**To do:** Once the records below have been read, copy them all out exactly.

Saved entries
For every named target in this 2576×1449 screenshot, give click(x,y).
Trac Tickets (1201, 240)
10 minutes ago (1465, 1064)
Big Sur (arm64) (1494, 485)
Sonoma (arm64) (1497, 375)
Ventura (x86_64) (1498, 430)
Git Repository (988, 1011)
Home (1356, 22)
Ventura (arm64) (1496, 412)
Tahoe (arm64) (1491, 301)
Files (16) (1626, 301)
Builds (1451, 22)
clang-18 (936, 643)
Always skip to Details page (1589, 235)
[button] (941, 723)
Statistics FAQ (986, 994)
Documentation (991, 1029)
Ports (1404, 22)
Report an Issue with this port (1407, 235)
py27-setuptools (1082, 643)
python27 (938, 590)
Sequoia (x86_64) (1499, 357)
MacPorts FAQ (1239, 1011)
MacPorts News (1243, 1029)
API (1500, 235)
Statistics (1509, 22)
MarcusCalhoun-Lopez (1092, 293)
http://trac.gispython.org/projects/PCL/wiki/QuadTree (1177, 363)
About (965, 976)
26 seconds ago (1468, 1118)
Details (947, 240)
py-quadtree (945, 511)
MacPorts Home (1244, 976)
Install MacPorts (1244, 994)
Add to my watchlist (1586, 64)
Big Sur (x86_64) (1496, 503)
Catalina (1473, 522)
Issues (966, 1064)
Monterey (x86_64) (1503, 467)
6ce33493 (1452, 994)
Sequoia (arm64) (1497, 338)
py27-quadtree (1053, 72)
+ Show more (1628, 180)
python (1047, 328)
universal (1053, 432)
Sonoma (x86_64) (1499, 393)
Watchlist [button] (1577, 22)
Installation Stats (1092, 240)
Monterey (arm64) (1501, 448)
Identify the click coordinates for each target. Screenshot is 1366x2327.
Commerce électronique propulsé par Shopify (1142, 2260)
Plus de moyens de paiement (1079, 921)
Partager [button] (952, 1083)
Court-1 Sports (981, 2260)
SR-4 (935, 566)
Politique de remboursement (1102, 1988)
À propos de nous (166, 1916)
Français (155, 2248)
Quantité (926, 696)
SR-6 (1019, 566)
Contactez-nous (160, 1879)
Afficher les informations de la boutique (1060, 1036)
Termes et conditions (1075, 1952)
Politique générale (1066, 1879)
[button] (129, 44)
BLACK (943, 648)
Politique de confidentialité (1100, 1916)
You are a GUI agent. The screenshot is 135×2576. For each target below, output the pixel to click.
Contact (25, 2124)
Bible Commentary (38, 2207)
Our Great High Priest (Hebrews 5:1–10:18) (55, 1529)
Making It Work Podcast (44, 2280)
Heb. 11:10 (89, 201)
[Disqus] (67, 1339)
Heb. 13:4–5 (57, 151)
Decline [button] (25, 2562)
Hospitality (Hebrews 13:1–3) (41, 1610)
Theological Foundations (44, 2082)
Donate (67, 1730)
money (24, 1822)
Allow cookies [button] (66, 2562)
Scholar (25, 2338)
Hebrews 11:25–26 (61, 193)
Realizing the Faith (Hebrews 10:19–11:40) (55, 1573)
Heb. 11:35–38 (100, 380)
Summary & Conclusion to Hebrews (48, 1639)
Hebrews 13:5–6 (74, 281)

**Answer box:**
For every named target in this 2576×1449 screenshot, give click(x,y).
Trac Tickets (1201, 240)
10 minutes ago (1465, 1064)
Big Sur (arm64) (1494, 485)
Sonoma (arm64) (1497, 375)
Ventura (x86_64) (1498, 430)
Git Repository (988, 1011)
Home (1356, 22)
Ventura (arm64) (1496, 412)
Tahoe (arm64) (1491, 301)
Files (16) (1626, 301)
Builds (1451, 22)
clang-18 (936, 643)
Always skip to Details page (1589, 235)
[button] (941, 723)
Statistics FAQ (986, 994)
Documentation (991, 1029)
Ports (1404, 22)
Report an Issue with this port (1407, 235)
py27-setuptools (1082, 643)
python27 (938, 590)
Sequoia (x86_64) (1499, 357)
MacPorts FAQ (1239, 1011)
MacPorts News (1243, 1029)
API (1500, 235)
Statistics (1509, 22)
MarcusCalhoun-Lopez (1092, 293)
http://trac.gispython.org/projects/PCL/wiki/QuadTree (1177, 363)
About (965, 976)
26 seconds ago (1468, 1118)
Details (947, 240)
py-quadtree (945, 511)
MacPorts Home (1244, 976)
Install MacPorts (1244, 994)
Add to my watchlist (1586, 64)
Big Sur (x86_64) (1496, 503)
Catalina (1473, 522)
Issues (966, 1064)
Monterey (x86_64) (1503, 467)
6ce33493 (1452, 994)
Sequoia (arm64) (1497, 338)
py27-quadtree (1053, 72)
+ Show more (1628, 180)
python (1047, 328)
universal (1053, 432)
Sonoma (x86_64) (1499, 393)
Watchlist [button] (1577, 22)
Installation Stats (1092, 240)
Monterey (arm64) (1501, 448)
Identify the click coordinates for each target. Screenshot is 1366x2327.
Commerce électronique propulsé par Shopify (1142, 2260)
Plus de moyens de paiement (1079, 921)
Partager [button] (952, 1083)
Court-1 Sports (981, 2260)
SR-4 (935, 566)
Politique de remboursement (1102, 1988)
À propos de nous (166, 1916)
Français (155, 2248)
Quantité (926, 696)
SR-6 (1019, 566)
Contactez-nous (160, 1879)
Afficher les informations de la boutique (1060, 1036)
Termes et conditions (1075, 1952)
Politique générale (1066, 1879)
[button] (129, 44)
BLACK (943, 648)
Politique de confidentialité (1100, 1916)
You are a GUI agent. The screenshot is 135×2576. For each target below, output the pixel to click.
Contact (25, 2124)
Bible Commentary (38, 2207)
Our Great High Priest (Hebrews 5:1–10:18) (55, 1529)
Making It Work Podcast (44, 2280)
Heb. 11:10 (89, 201)
[Disqus] (67, 1339)
Heb. 13:4–5 (57, 151)
Decline [button] (25, 2562)
Hospitality (Hebrews 13:1–3) (41, 1610)
Theological Foundations (44, 2082)
Donate (67, 1730)
money (24, 1822)
Allow cookies [button] (66, 2562)
Scholar (25, 2338)
Hebrews 11:25–26 (61, 193)
Realizing the Faith (Hebrews 10:19–11:40) (55, 1573)
Heb. 11:35–38 (100, 380)
Summary & Conclusion to Hebrews (48, 1639)
Hebrews 13:5–6 (74, 281)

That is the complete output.